> [Exercise tasks]
1. In the article about Carpaccio's "St. Augustine in His Study," what do the two furry arms on opposite walls hold?
2. Check each statement against the article about Carpaccio's "St. Augustine in His Study," and answer yes or no, quoting the words that decide it. (a) The National Gallery's Carpaccio exhibition runs through Feb. 12. (b) Carpaccio's father worked in furs and leather. (c) John Ruskin was a 19th-century French critic.

[start of Source extract]

"St. Augustine in His Study" (shortly after 1502) by Vittore Carpaccio. Scuola Dalmata dei Santi Giorgio e Trifone, Venice. (Photo by Matteo De Fina)
Vittore Carpaccio's "St. Augustine in His Study" would make first-rate "Where's Waldo?" fodder. In the large painting, dated around 1502, the saint — per legend — realizes he is penning a letter to a man who has just died: St. Jerome.
Carpaccio peppers the scene with books, ecclesiastical paraphernalia, sculptures, an hourglass, and a shell, among other objects. It's such a more-is-more picture that one is liable, as I admit I did, to miss one of the most mystifying design elements in art history.
On opposite walls, two furry arms bear sconces, or lamp holders.
"It looks like the arm of a yeti, an abominable snowman, holding these sconces up on the wall at left and right. What the heck? Where did that come from, because everything else is so detailed and precise," Gretchen Hirschauer, the National Gallery of Art's Italian and Spanish painting curator, told NCR in an interview. "I always try to point them out, and people say, 'Oh my God.' "
One learns early on in the National Gallery's major exhibition "Vittore Carpaccio: Master Storyteller of Renaissance Venice" (through Feb. 12) — evidently the artist's first retrospective out of Italy — that there is equal danger of over- and under-interpreting Carpaccio's extensive details, whether plants, animals, birds, architecture or costume. Sometimes a bird is more than a bird; other times, a plant is merely a plant.
If the painter intended the yeti-like arms to be significant, my best guess is he meant either to evoke exotic, African animals of Augustine's Hippo (present-day Algeria) or to reference the saint's writings in The City of God about rational man's dominion over irrational beasts. A more remote possibility might be reference to the trade of the artist's father: furs and leather. Carpaccio (circa 1460-1525/1526), of course, was unavailable for interview.
"St. Augustine in His Study" (circa 1502-1504) by Vittore Carpaccio. British Museum, London. (Photo by Menachem Wecker)
Carpaccio's name is likely new to many readers, but this painter of altarpieces and other frequent religious subjects is very important. He seems to have trained with the renowned Bellini brothers — Gentile and Giovanni — and 19th-century English critic John Ruskin promoted his work and even called Carpaccio's "Two Women on a Balcony" (1490-95) "the best picture in the world." (Although it is a masterpiece, many, including I, beg to differ.)

[end of Source extract]
[start of Listing]

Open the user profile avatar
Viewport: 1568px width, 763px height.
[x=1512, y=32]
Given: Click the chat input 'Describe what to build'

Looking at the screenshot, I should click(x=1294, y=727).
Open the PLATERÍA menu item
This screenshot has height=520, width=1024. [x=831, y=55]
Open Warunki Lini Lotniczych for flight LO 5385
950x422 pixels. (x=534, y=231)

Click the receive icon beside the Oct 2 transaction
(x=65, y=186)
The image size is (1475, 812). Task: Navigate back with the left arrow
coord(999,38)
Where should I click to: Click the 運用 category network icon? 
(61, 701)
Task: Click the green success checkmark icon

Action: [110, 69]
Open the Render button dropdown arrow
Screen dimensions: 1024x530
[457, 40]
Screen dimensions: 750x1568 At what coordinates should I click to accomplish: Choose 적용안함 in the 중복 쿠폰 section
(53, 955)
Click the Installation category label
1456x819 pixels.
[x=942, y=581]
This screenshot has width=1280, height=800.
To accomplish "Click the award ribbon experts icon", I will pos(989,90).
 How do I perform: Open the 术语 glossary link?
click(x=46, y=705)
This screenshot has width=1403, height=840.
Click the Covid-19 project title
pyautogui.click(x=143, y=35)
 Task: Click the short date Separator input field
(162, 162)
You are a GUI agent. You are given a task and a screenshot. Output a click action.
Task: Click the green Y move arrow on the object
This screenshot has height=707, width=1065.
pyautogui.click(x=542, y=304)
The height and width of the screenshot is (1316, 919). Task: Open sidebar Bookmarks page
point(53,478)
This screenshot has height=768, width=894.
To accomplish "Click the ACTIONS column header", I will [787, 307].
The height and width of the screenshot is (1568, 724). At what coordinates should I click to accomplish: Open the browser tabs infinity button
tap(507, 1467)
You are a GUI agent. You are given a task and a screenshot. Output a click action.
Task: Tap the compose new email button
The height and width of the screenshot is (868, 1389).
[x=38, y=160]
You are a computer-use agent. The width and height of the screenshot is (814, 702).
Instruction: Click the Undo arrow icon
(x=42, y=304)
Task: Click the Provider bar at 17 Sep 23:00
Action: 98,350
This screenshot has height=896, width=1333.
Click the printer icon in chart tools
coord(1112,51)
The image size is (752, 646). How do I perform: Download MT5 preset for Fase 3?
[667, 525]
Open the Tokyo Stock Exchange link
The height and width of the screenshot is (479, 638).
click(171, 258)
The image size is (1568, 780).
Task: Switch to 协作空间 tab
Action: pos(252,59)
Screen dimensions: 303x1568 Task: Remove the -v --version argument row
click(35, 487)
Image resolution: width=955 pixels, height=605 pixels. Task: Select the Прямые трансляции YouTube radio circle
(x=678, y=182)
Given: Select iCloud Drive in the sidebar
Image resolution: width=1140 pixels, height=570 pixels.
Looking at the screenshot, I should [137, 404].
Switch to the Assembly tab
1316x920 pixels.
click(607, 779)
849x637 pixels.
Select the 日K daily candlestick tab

[end of Listing]

> [Completed exercise]
1. They hold sconces, or lamp holders.

2.
(a) Yes: "(through Feb. 12)"
(b) Yes: "the trade of the artist's father: furs and leather"
(c) No: "19th-century English critic John Ruskin"